9/27/13

What Am I Sacrificing?

Today's post comes from my hubby, who shares his thoughts and perspectives on preparing to leave for Guatemala.

Eleven years ago I was working as a custodian at the University of Iowa. It was a good job, especially for someone without a college degree. Many of the  people I worked with were good people - family people, even some married couples who worked together.  But, I am old fashioned, and wanted more. I wanted a job where I had more responsibility, and I wanted to make enough that my wife wouldn't have to work if she didn't want to

In 2003 I took a job with the City of Wellman.  The main reason was to get more experience in other fields, and to find a career and be able to support my family.  I found, as soon as I started, that I liked the water and wastewater industries.  I worked hard and started pursuing professional licenses.  I got a new job with the City of North Liberty, and then with the City of Atlantic.

Through hard work, and many blessings and opportunities, I progressed rapidly.  In ten years I went from someone who had never even heard of wastewater as a career (I grew up in the country with a septic tank) to running a grade 3 plant with five employees.  I am on a state sub-committee of a national organization (IAWEA) that helps operators get training and work with state and federal government in writing rules for wastewater issues.

In less than a year I will be eligible to take the grade 4 wastewater exam. This is the highest license you can get in most of the country.  Only 7% of operators in the state  of Iowa are grade 4s.   With the higher age of grade 4 operators, and most of them getting ready to retire, the job market is going to open up for people who have supervisor experience and a grade 4 license. That means I could be running a major wastewater facility in just a few short years, and working my way up through IAWEA.  I have come to the place where I am established as a professional in my field.

More than that, I am making really good money doing something I enjoy, and my wife does not have to work outside the home. I am completely supporting my family - something I once thought would be impossible.

I am giving that all up, though, because I am called to get God's word to the people of Guatemala.  I am going, at the minimum, to have to put my career on hold for 2 years.  I have already told the subcommittee I am on that I will be resigning next spring.   I am going to be losing out on getting more managerial experience, which may be handy if I were to pursue another job in this career.  I have only been at this job for two years,  which also doesn't look great on a resume when you apply for a job.

The hardest for me is that Andrea will no longer be home with the girls. She is going to be teaching at a Christian school in Guatemala. And, even though she is excited about the opportunity to serve, I think her first choice would be to get to continue staying home.

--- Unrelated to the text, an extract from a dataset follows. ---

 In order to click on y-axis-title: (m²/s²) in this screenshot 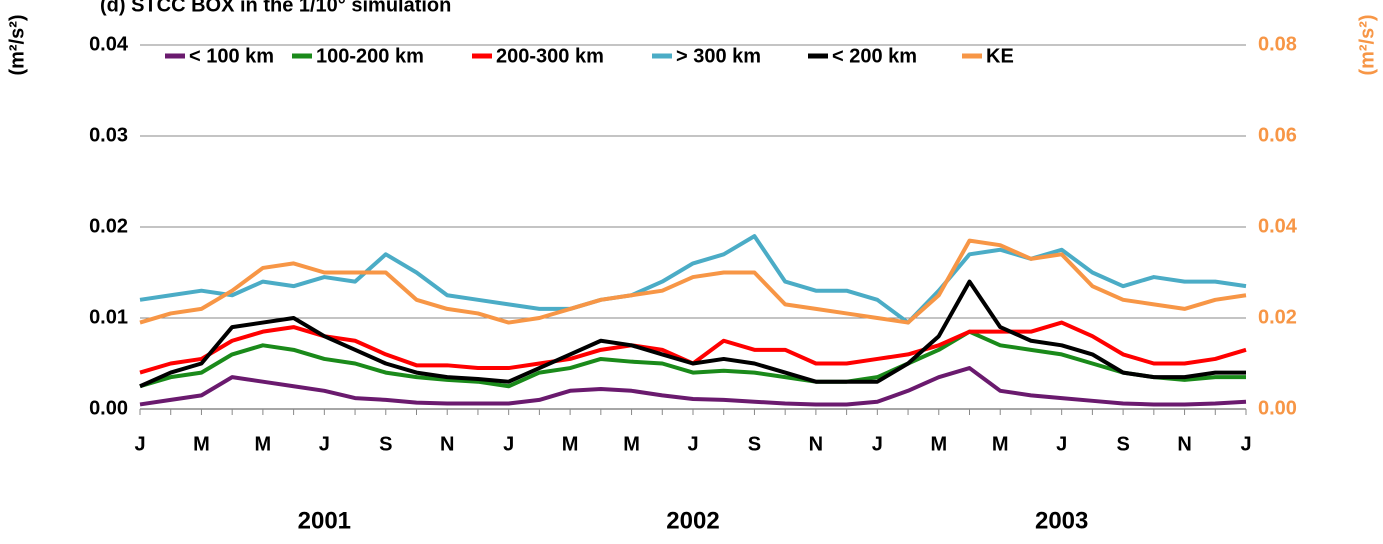, I will do `click(17, 44)`.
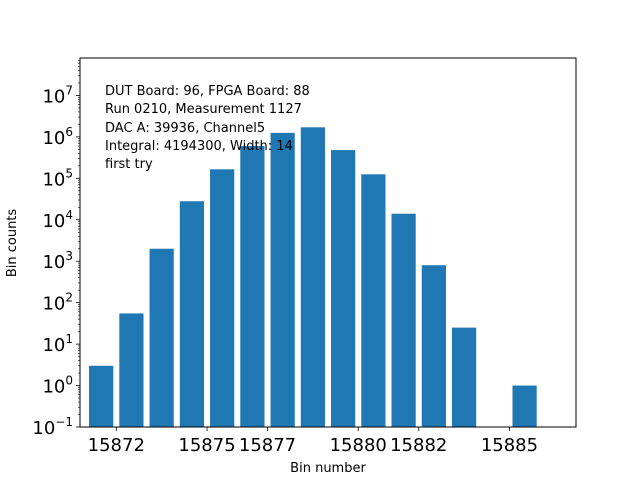 Image resolution: width=640 pixels, height=480 pixels. I want to click on y-tick-label: 10¹, so click(58, 344).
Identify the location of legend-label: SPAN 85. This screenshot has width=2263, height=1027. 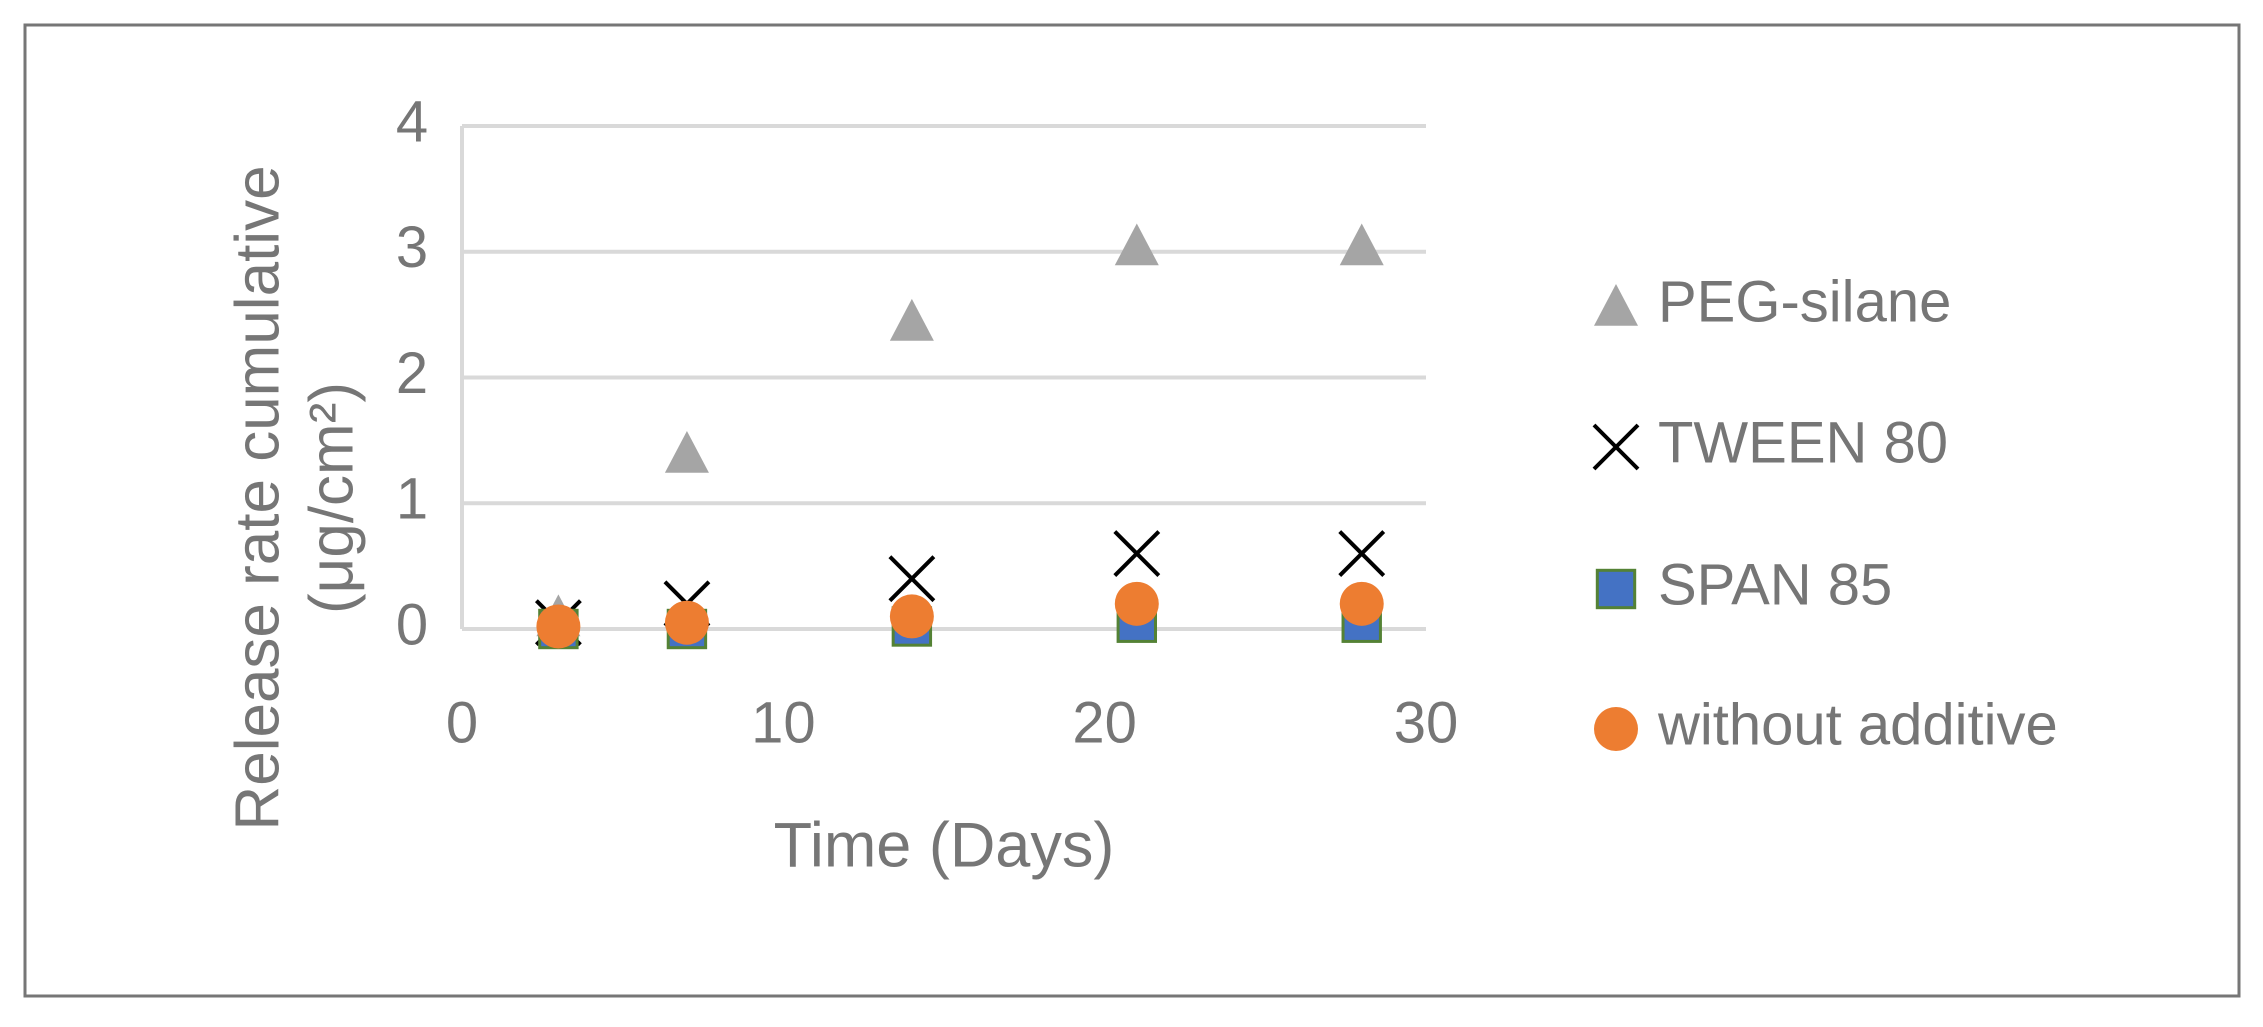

I have also been able to support myself my whole adult life. Now we are going to have to  rely on friends and family to support us - something that is very uncomfortable for me.  I know mentally that it is not begging,or a free handout. We will be working harder than we ever have before.  But, it is still difficult to keep in my mind that these are people who are supporting us because they want to, and they share our vision.


So, what am I sacrificing to follow God's call on my life?

  • a great job (doing something I love)
  • being able to fully support my wife and children
  • a career path that puts me on the fast track to making more money
  • getting respect from peers
  • setting up a great retirement 
  • living in the United States (which, even with all its problems, is still the best place in the world
  • being a long way from everybody I love and care about except my wife and kids
With all these negatives why I am I still going to follow through and move to Guatemala?  Because I went and saw. I got called. I know I could never be happy here knowing I am not doing what I am supposed to be doing for Jesus.  To me I do not really have a choice. Why? Here's why:

Mark 8:34-38 NKJV
[34] When He had called the people to Himself, with His disciples also, He said to them, "Whoever desires to come after Me, let him deny himself, and take up his cross, and follow Me. [35] For whoever desires to save his life will lose it, but whoever loses his life for My sake and the gospel's will save it. [36] For what will it profit a man if he gains the whole world, and loses his own soul? [37] Or what will a man give in exchange for his soul? [38] For whoever is ashamed of Me and My words in this adulterous and sinful generation, of him the Son of Man also will be ashamed when He comes in the glory of His Father with the holy angels."